Lucini: language models to rely on “memorised correlations” rather than genuine understanding.
This involves several components, including ensuring that the AI model’s decision-making process is transparent and understandable to users, and that the model is adjusting as needed. To measure that, businesses must have benchmarks in place and consider their applicability to the real-life situation in which the models will be implemented. For example, where SLMs can rely on memorising the right answers, rather than actually understanding why they are the right answers, this can lead to impressive performances on tests like the Stanford Helm benchmark.
In fact, there are many recent studies that conclude that even when a model has produced the correct answer – and performed well against a benchmark – it has used educated guesses, rather than sound reasoning to reach the answer. This brings us to the point that while benchmarks are a valuable foundation for evaluating models, they may not fully capture the unique reasoning requirements of specific businesses.
Creating custom benchmarks
Custom benchmarks, therefore, allow businesses to measure the performance of AI models against criteria that directly impact their operations. For example, a financial institution might create benchmarks that assess the model’s ability to detect fraudulent transactions, while a healthcare provider might focus on the model’s accuracy in supporting the diagnosis process for a medical professional.

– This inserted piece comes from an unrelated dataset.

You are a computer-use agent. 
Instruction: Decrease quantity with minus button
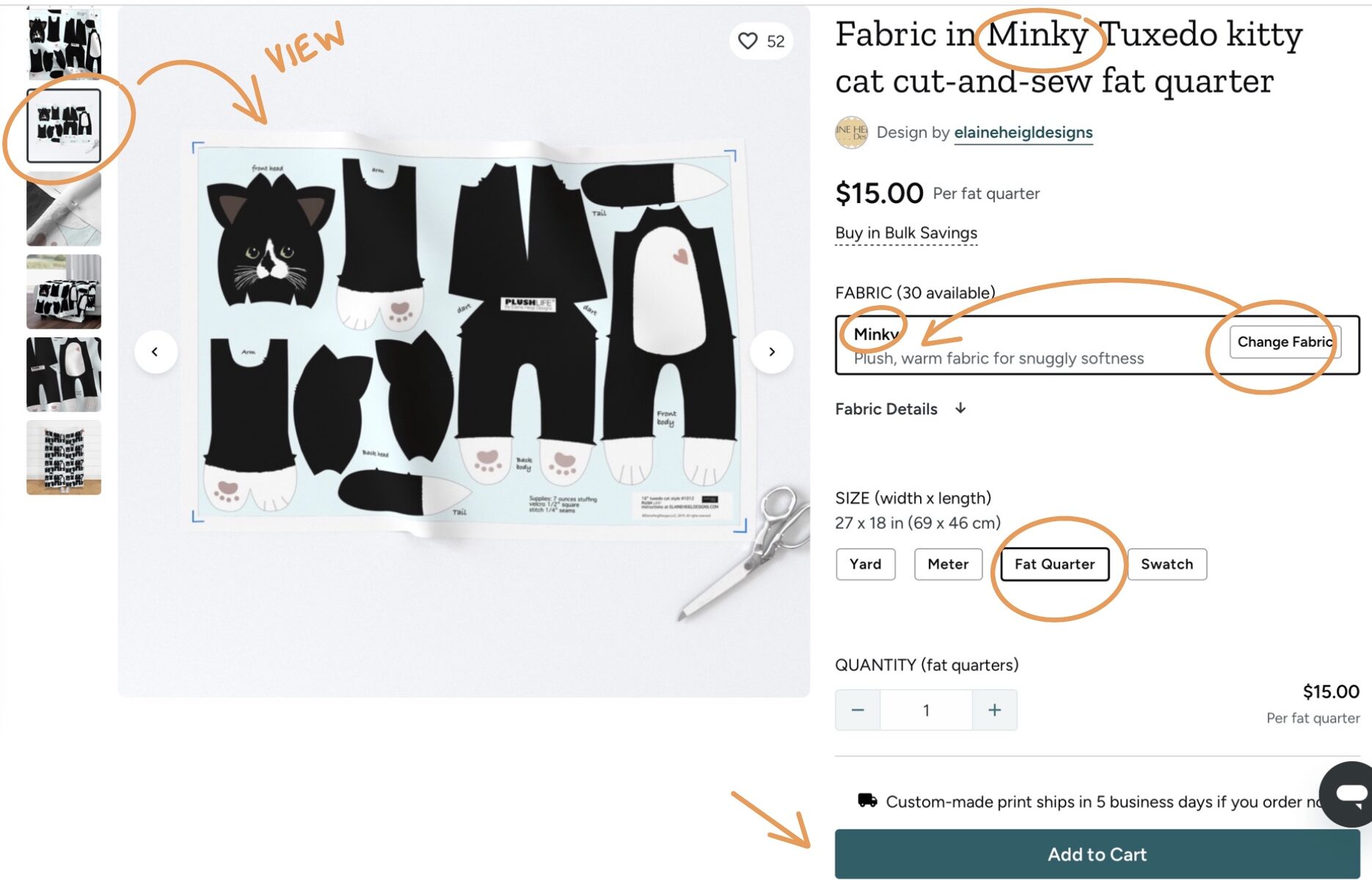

Creating custom benchmarks involves several steps. Businesses must determine the metrics that are most relevant to the business’s goals and objectives – and then design test scenarios that reflect real-world applications and challenges the AI model is likely to encounter. Then comes evaluating the model’s performance against the custom benchmarks and identifying areas for improvement.
The benchmarking process is only going to become more important as businesses deploy SLMs.
Businesses can continue to dream – but there are practical steps to build the trust needed to bring SLM-powered innovation closer to reality.